Positive impacts of COVID 

Amazon braved these initial challenges by tackling the issues COVID-19 posed and has, as Time believes, emerged stronger than ever. It announced record sales and profit in spite of the world being in a pandemic. Its website traffic jumped to 2.54 billion visits in March and its revenue increased by 40% compared to a year before from US$89.9 billion to $122 billion. 

As brick-and-mortar stores were forced to shut down, consumers turned to Amazon’s diverse online marketplace to satisfy their needs. After Amazon resolved its operational strain and lifted the restrictions on FBA, customers began to increasingly rely on the wide array of products that could meet their needs in a speedy fashion. Economies of scale and efficiency have allowed the company to quickly adjust to the new external business environment – which works as the catalyst for moving past COVID-19 hurdles faster and stronger than its competitors. 

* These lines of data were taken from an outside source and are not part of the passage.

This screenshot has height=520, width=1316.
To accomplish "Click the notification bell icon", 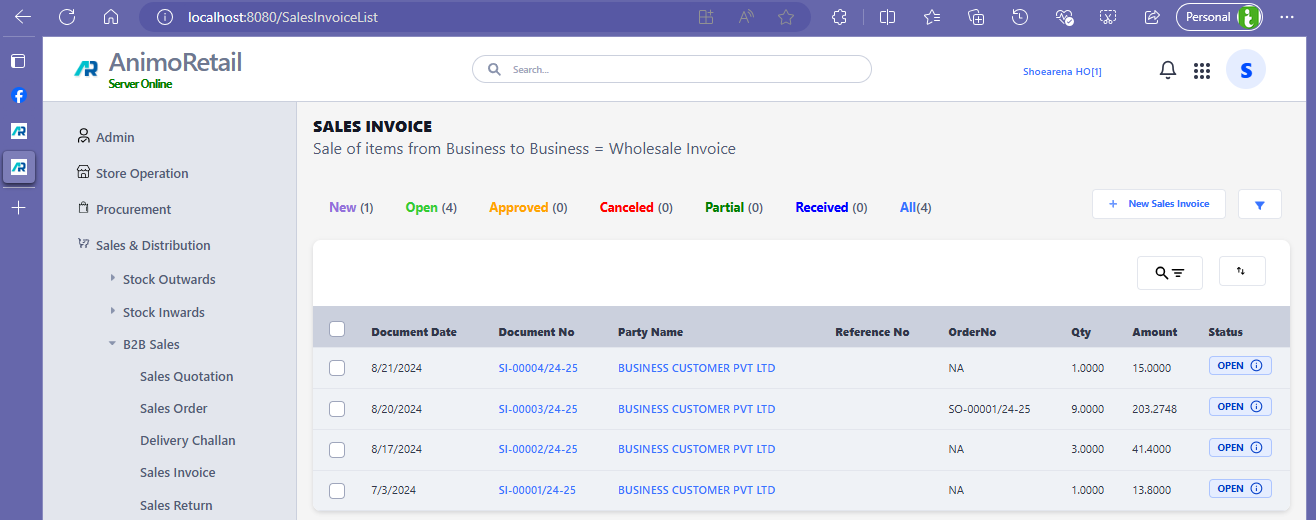I will coord(1167,70).
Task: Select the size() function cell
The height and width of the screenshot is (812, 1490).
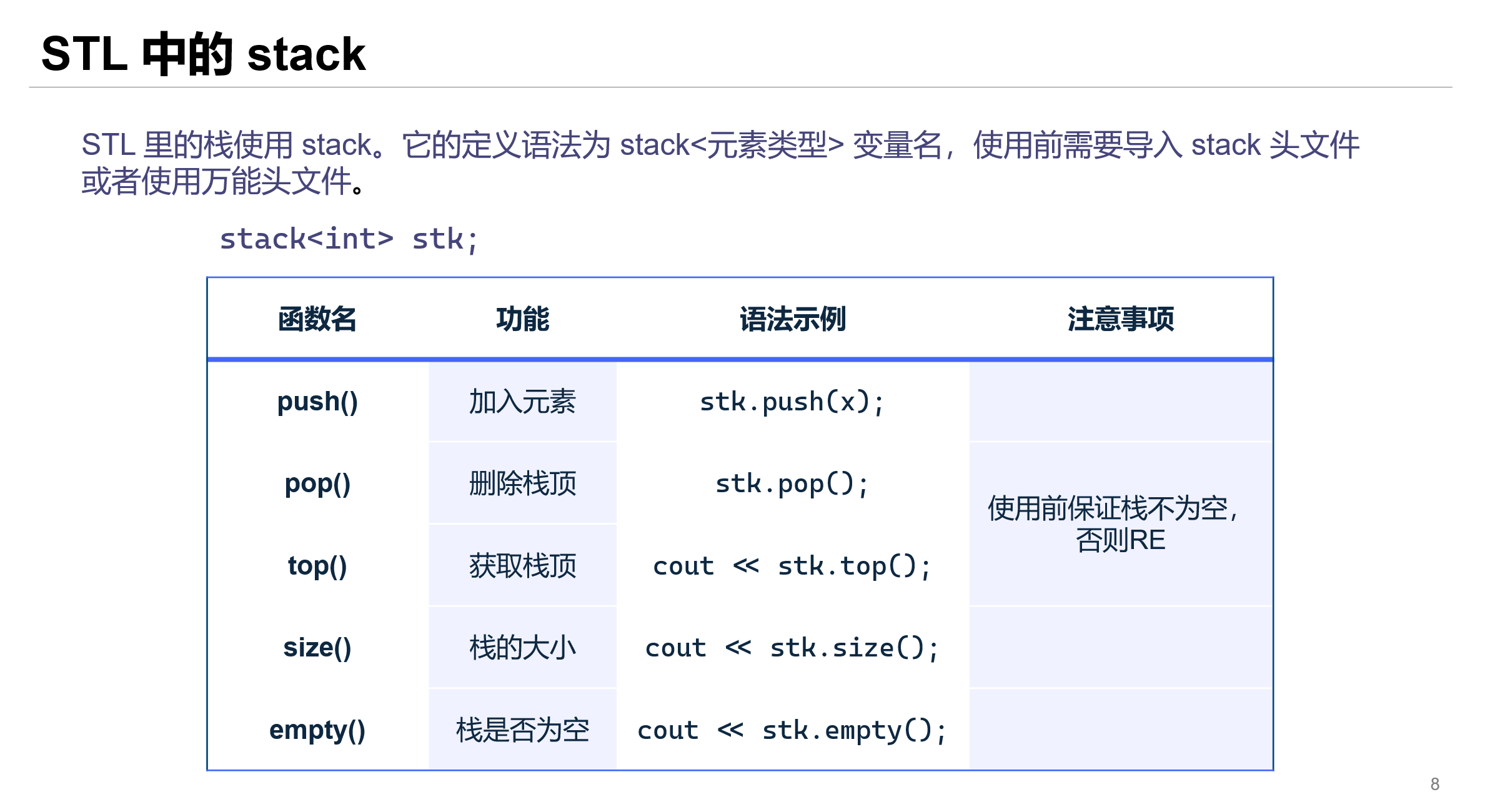Action: point(317,648)
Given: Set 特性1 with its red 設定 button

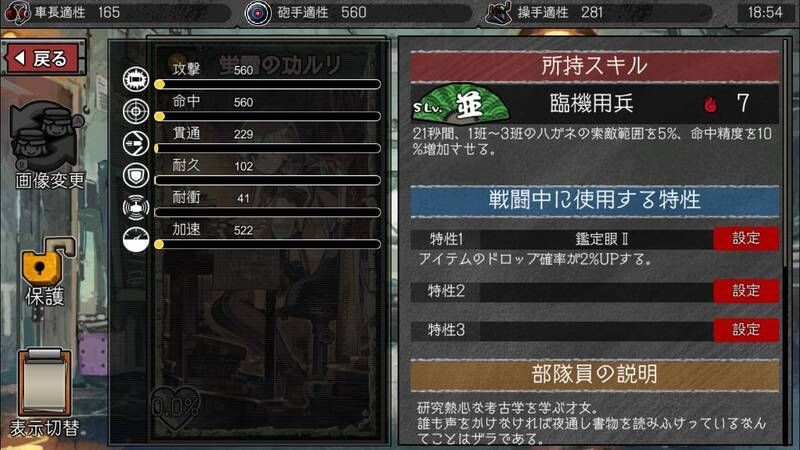Looking at the screenshot, I should [746, 238].
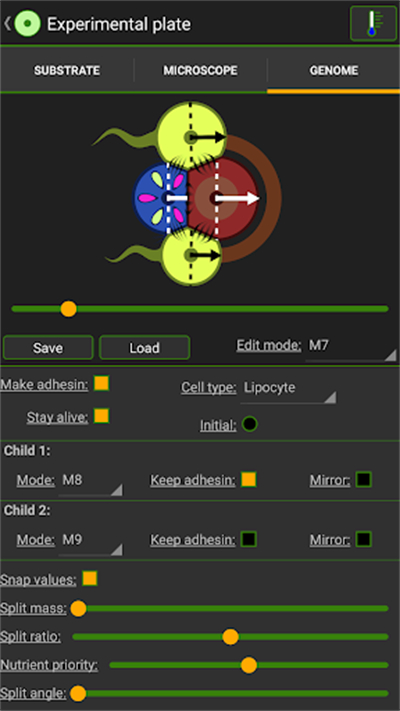Tap the back chevron arrow
The image size is (400, 711).
8,24
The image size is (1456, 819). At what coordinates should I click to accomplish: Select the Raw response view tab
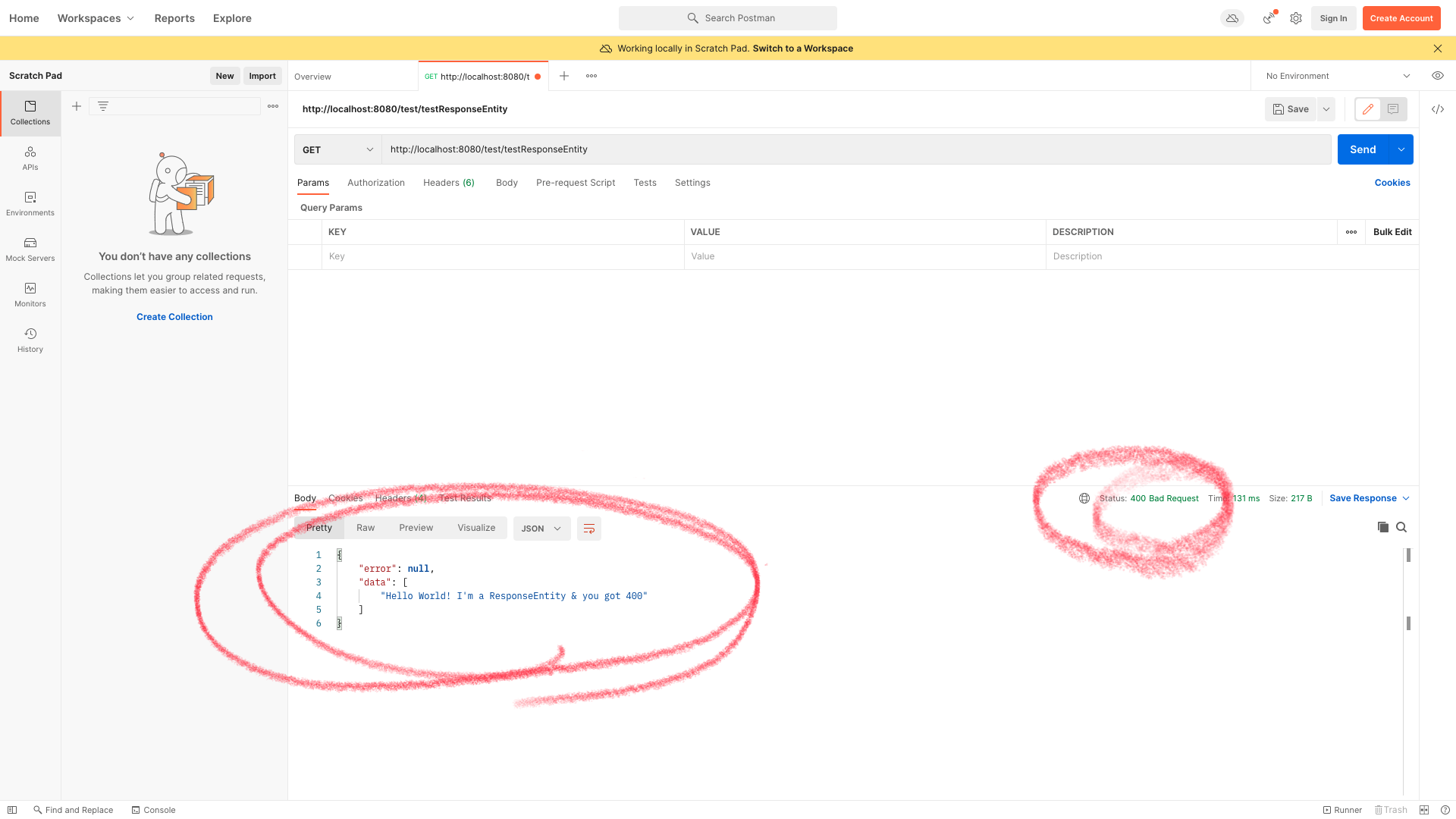pyautogui.click(x=366, y=528)
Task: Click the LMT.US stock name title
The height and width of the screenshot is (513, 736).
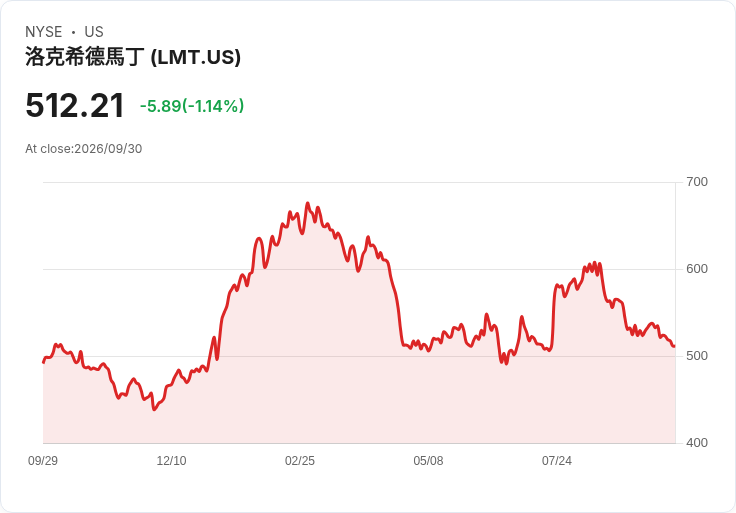Action: [133, 57]
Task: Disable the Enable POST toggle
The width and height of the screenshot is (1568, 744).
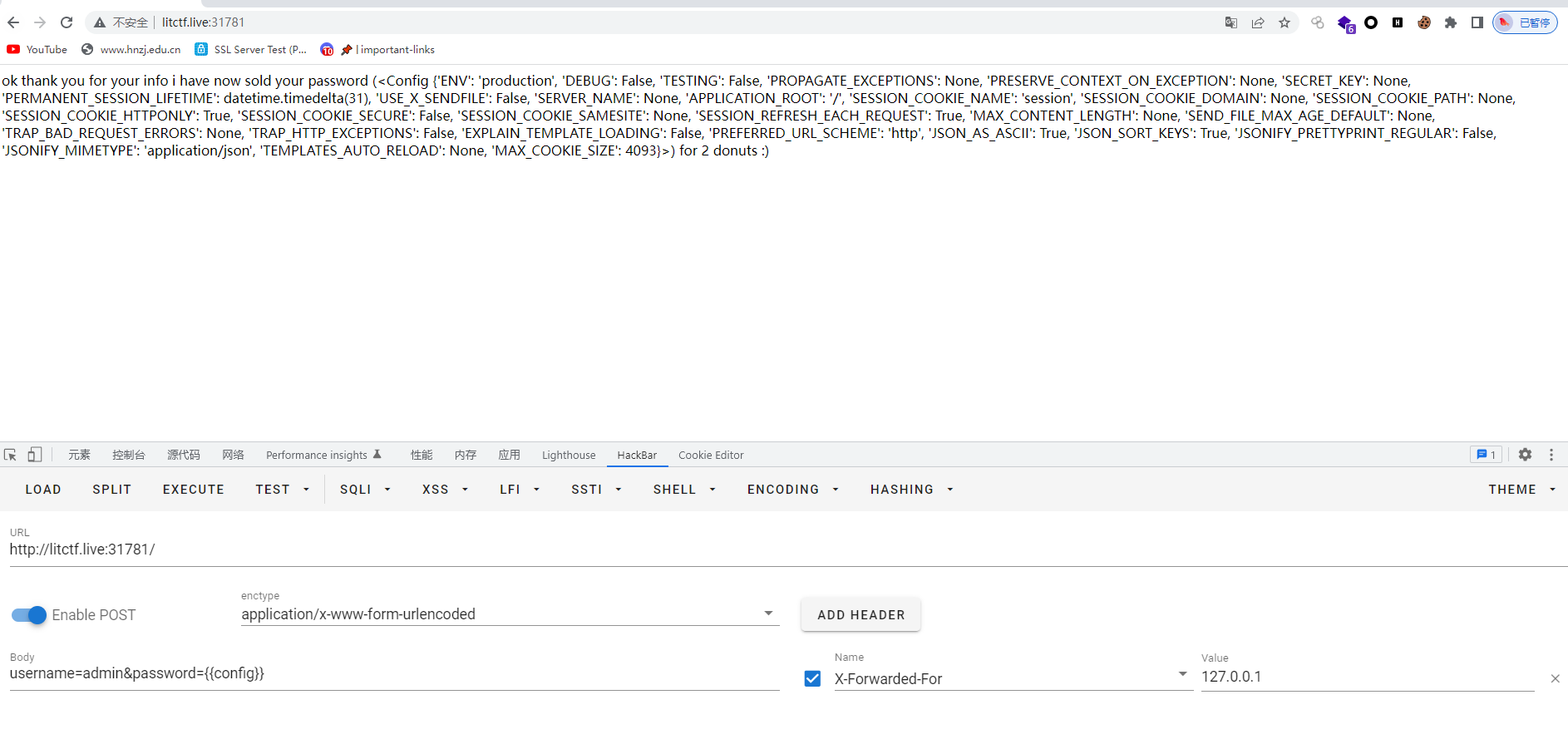Action: coord(29,615)
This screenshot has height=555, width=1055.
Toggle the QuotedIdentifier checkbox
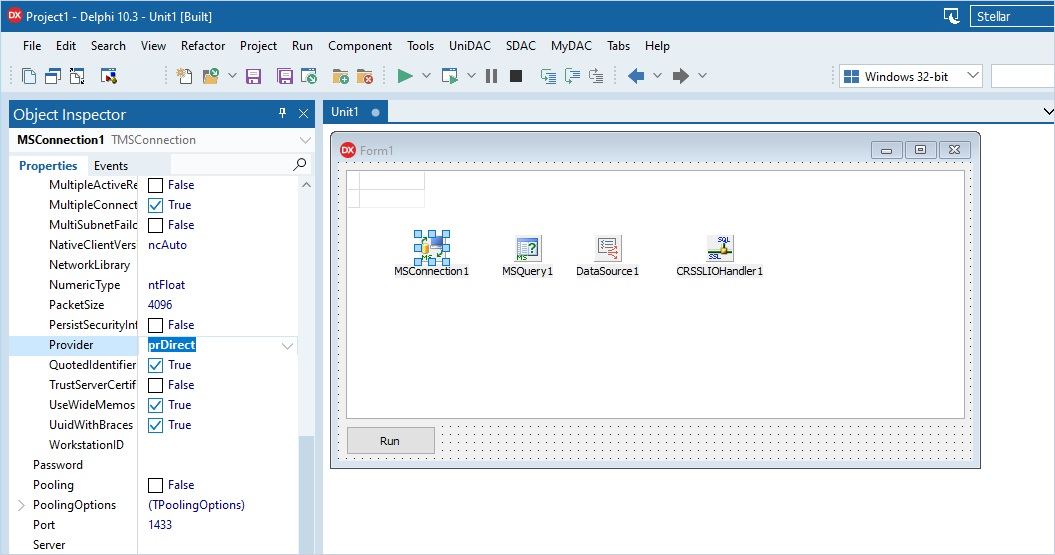pyautogui.click(x=156, y=365)
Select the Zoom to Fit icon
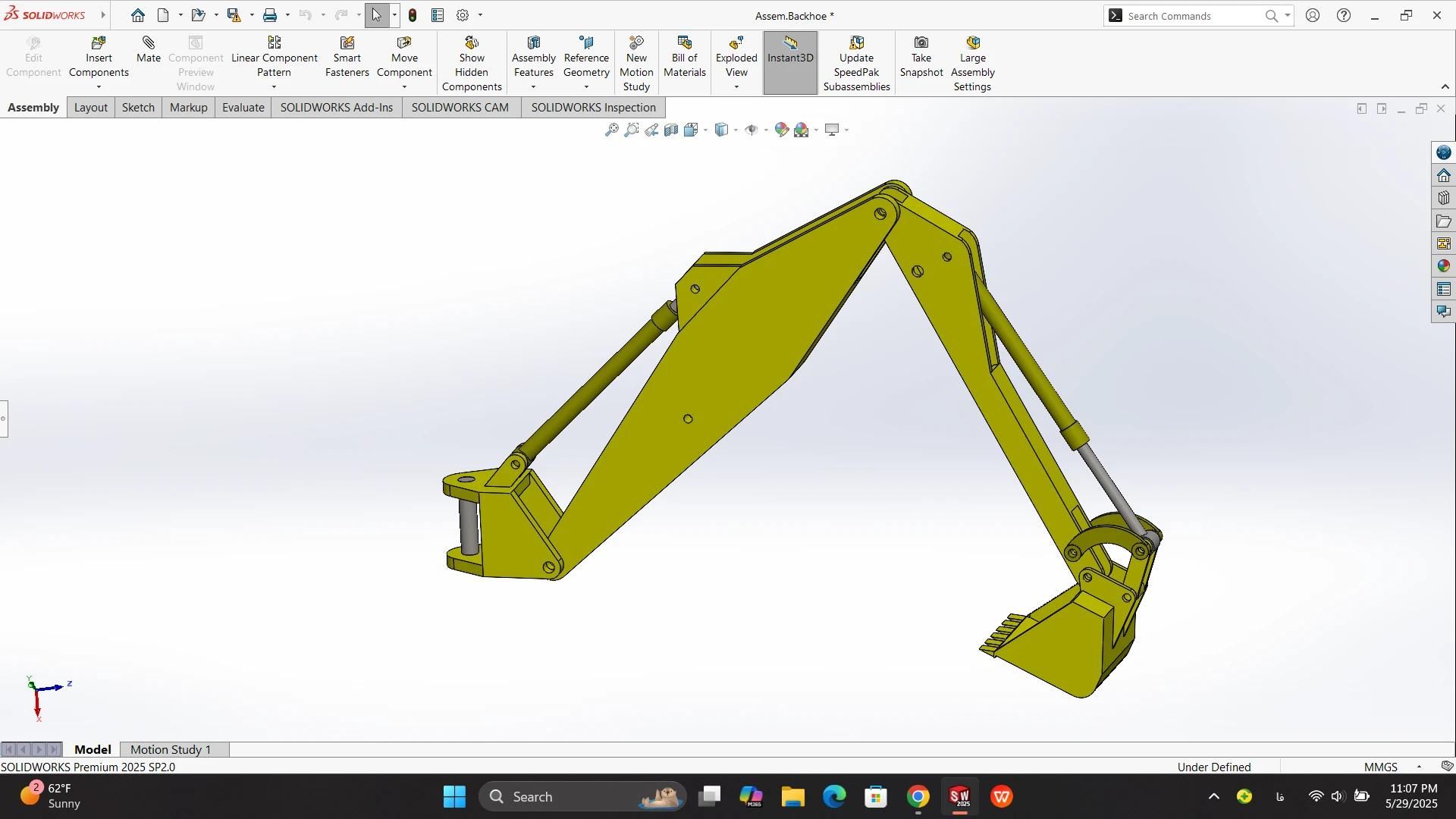Screen dimensions: 1456x819 coord(611,130)
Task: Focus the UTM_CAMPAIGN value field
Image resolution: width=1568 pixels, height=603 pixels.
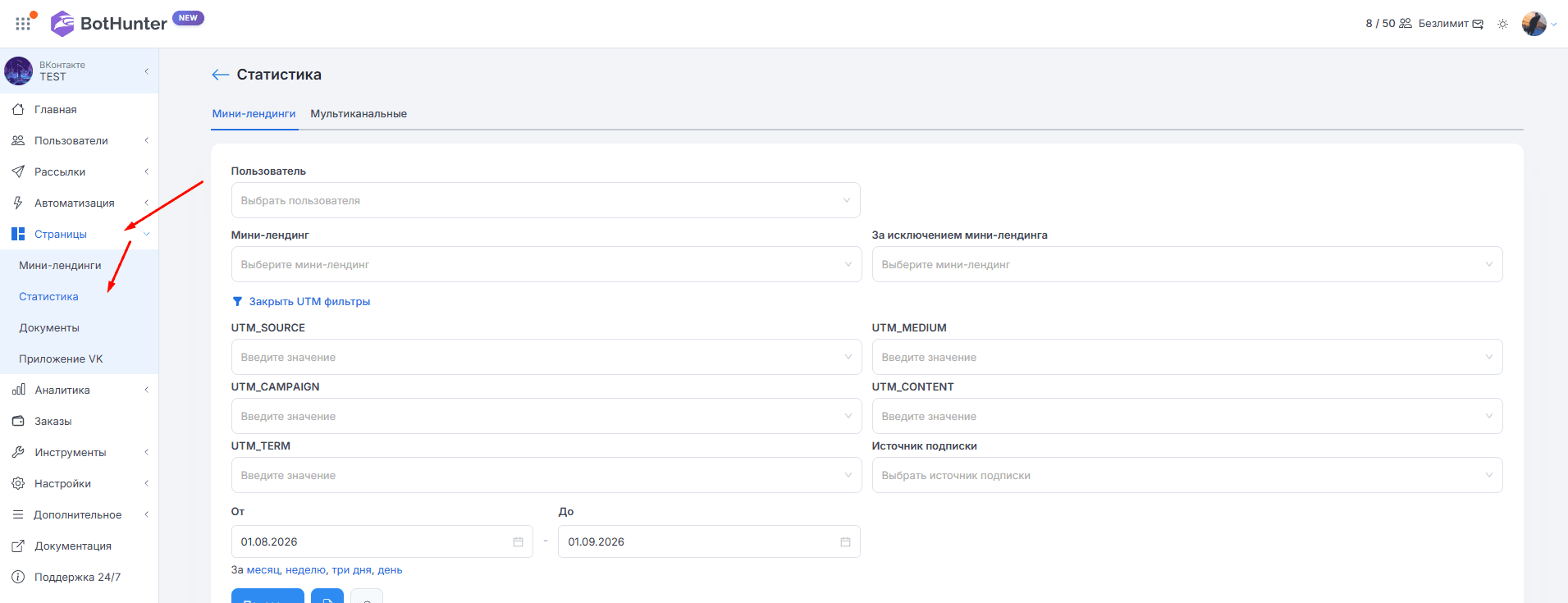Action: point(546,416)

Not only did Amazon’s B2C model progress, but the B2B model also experienced growth. The company’s cloud business, Amazon Web Services (AWS), faced a higher demand as companies such as Netflix, Zoom, Facebook, Twitter, and Epic Games (developers behind Fortnite) that run on AWS faced a surge in traffic as people spent more time indoors. The rise in working and studying remotely resulted in the demand for cloud services to substantially increase. Amazon’s Twitch in particular has been popular in the digital entertainment industry as professional basketball and football players now stream themselves playing video games due to the hiatus live sports has taken. 

How might COVID affect Amazon’s future? 

As the pandemic prevails, Amazon will continue to reap the benefits of changing consumer habits becoming increasingly dependent on technology. As users spend more time online, they could be inclined to subscribe to other Amazon services such as Prime Video or Audible. The diversity of its product portfolio, ability to continually meet consumer needs, and methods of excelling in its supply chain management – amidst one of the most trying periods businesses have ever faced – bolsters its aggressive hold on customers and aggressive position against rivals. 

That being said, this power comes with its own predicaments. Amazon founder and CEO Jeff Bezos has had to previously partake in an investigation regarding online platforms and market power wherein he was questioned if “in the age of Big Tech, how big is too big?”. Amazon’s drastic growth may push the firm further in this undesirable direction. Its increasing market share and the world’s dependence on it alarms policymakers and makes them question whether the company is too powerful and thus behaving in a monopolistic and anti-competitive manner.